B.A.L.I. 2: Language and gesture of Alexithymia (112)
- Mary Copple
How is alexithymia expressed in language and gesture?
The term "alexithymia" literally means "having no words for feelings" and describes a personality trait characterized by a deficit in identifying, decoding, or communicating one’s own feelings or emotional aspects of social interaction. However, there are no systematic studies on language use in alexithymia with respect to emotions; bodily movements and coverbal gestures have not been considered at all in current alexithymia scales.
The project investigates if, and if so, how alexithymia expresses itself in language use and gesture. 30 subjects with high alexithymia scores and 30 control subjects participated in screenings on emotion vocabulary and in interviews that covered emotional topics and elicited narratives. The verbal encoding of emotions is evaluated by examining the use of emotion vocabulary as well as illocutionary and metaphoric expressions of emotion.

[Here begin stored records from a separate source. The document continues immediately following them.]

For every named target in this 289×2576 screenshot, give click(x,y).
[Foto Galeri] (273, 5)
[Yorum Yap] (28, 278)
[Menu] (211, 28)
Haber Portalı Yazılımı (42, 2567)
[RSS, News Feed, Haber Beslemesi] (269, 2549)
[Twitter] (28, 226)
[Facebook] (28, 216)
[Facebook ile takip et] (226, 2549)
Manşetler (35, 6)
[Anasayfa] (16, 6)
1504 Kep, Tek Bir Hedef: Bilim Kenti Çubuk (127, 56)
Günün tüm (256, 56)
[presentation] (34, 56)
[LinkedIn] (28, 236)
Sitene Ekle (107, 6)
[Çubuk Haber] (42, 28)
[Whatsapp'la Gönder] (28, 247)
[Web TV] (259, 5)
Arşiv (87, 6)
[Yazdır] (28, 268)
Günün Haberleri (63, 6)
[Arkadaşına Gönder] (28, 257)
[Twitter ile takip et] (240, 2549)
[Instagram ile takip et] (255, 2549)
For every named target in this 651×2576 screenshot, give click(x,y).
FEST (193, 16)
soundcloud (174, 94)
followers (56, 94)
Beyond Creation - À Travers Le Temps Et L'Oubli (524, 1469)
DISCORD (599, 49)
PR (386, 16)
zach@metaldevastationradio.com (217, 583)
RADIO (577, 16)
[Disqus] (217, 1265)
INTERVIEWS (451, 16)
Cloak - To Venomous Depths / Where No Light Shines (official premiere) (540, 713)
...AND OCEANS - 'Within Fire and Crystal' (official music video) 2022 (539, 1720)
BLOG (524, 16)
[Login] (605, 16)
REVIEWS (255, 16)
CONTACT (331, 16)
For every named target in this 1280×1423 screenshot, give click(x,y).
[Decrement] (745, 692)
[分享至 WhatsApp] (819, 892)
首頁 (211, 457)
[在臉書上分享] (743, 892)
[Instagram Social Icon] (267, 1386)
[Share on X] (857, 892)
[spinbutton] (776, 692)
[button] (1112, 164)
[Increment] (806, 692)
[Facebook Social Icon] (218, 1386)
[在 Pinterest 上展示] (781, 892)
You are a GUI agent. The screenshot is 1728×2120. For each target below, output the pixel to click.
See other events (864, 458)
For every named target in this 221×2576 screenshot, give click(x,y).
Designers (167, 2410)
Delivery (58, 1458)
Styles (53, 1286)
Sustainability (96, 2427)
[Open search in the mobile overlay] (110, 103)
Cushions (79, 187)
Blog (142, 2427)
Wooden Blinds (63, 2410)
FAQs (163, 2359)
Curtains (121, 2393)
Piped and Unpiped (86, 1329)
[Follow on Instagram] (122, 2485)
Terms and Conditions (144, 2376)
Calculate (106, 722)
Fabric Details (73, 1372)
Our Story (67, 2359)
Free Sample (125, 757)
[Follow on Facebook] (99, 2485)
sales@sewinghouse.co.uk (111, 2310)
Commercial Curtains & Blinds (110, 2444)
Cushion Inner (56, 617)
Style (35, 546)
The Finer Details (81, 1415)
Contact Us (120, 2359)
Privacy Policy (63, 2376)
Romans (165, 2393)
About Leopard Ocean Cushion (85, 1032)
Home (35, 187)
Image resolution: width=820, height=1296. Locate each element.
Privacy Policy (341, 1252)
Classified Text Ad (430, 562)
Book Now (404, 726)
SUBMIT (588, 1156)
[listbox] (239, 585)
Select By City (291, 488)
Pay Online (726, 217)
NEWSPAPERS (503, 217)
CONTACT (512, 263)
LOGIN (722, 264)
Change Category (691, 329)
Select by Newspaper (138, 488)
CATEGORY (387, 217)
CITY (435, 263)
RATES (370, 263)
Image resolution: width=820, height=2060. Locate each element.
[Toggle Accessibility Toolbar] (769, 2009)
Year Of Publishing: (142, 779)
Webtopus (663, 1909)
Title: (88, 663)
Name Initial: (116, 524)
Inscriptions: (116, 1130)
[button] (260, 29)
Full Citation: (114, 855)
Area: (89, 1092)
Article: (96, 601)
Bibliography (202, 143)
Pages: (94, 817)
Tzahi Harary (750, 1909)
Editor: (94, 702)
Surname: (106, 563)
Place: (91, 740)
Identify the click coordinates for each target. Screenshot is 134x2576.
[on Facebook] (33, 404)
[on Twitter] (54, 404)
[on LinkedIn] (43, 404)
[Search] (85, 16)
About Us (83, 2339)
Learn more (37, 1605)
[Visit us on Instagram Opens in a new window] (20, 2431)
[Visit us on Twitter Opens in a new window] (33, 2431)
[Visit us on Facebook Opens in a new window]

Furthermore, vibrancy, structure, and narrative perspective are taken into consideration. The gestural analysis examines whether alexithymia is not only evidenced by a deficit in verbalizing emotional content, but also by a lesser capacity to embody emotional experience in communication. It researches the verbal-gestural conceptualisation of emotions as well as the expressive qualities of gestural movements.
These analyses aim to differentiate between problems of experience and problems of verbalization or symbolization in alexithymia. The final goal of the project is to extent current models of language, gesture, and emotion and to formulate testable aspects of verbal expression and communication for the scheduled Berlin Alexithymia Inventory (B.A.L.I.; cf. Project 109).